Driving a car is like piloting a lethal weapon. Your vehicle is
capable of doing a lot of damage if you aren't careful. Even if you are
a careful driver, nobody's perfect. Besides, you still have to worry
about the actions of other drivers who may not be as conscientious.
That's why it's important to have insurance. You are liable for
any damages that occur as a result of any auto accident that’s your
fault, and the price tag can easily run into the thousands of dollars
even for just a minor accident. For most people, an accident would be a
financial catastrophe. For this reason, the state of California
requires you to show that you are financially responsible enough to
handle of the potential consequences of driving your car. The law
provides three different ways for you to demonstrate financial
responsibility:
- Deposit $35,000 cash with the DMV.
- Get a surety bond of $35,000 from a licensed California insurance
company.
- Get a certificate of self-insurance from the DMV if you own a fleet
(more than 25 vehicles).
- Obtain an insurance policy with the following liability limits:
$15,000 of bodily injury coverage per person, $30,000 of bodily injury
coverage per accident, and $5,000 of property damage coverage.

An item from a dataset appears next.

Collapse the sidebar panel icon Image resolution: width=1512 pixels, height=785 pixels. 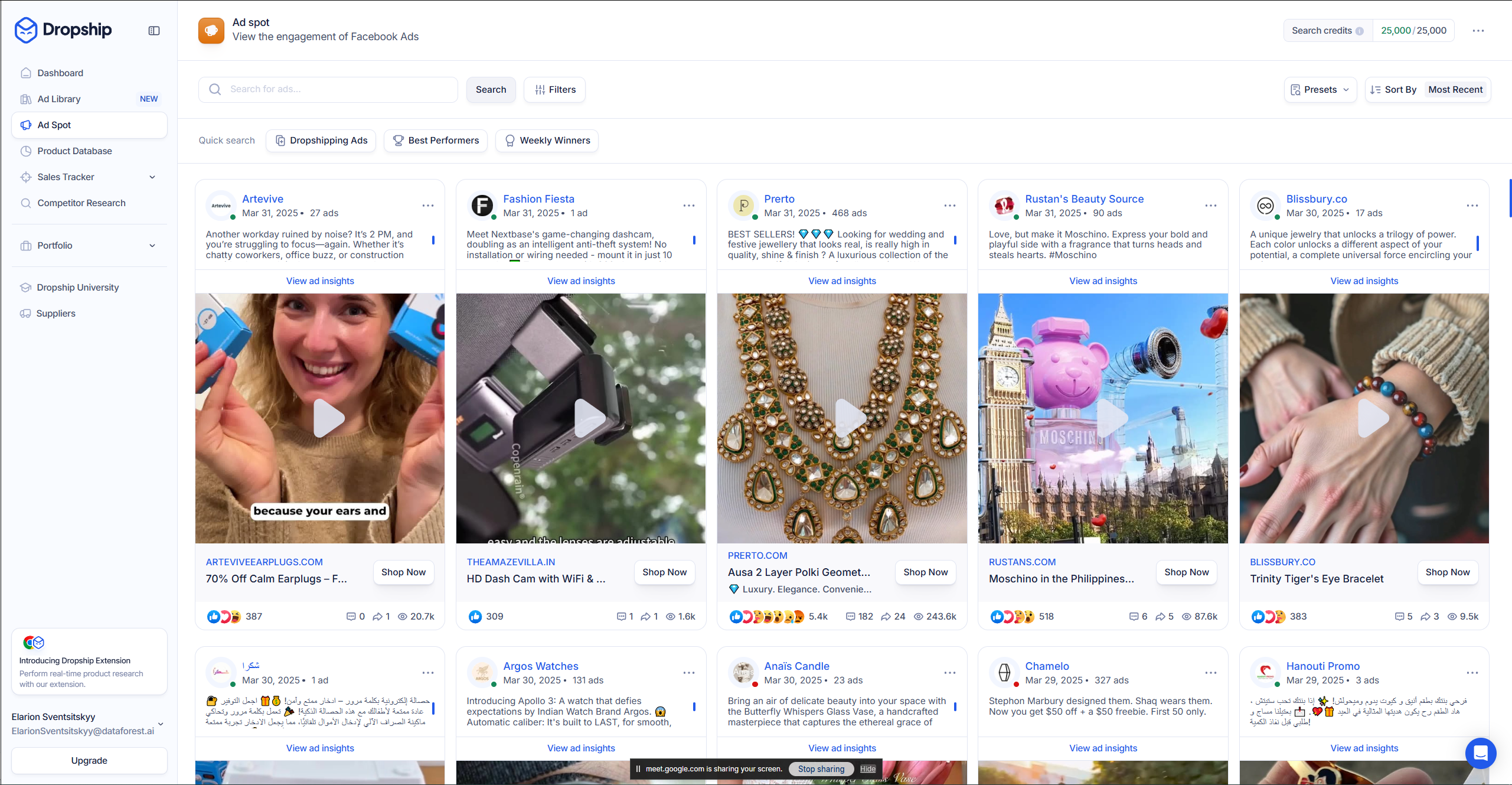pyautogui.click(x=154, y=31)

Since most of us don't own fleets of vehicles or have 35 grand
laying around to give to the DMV, the most common way to comply with
the law is to take out a California auto insurance policy. A little bit
of background information: An insurance policy is a contract in which
the insurance company agrees to be responsible for your losses up to a
certain limit. This limit is called the "limit of liability." In
exchange for the insurer covering you up to that amount, you pay the
insurance company a predetermined amount of money called a premium.
Then, if you have an accident, the insurance company will pay for
covered damages up to the limits of the policy.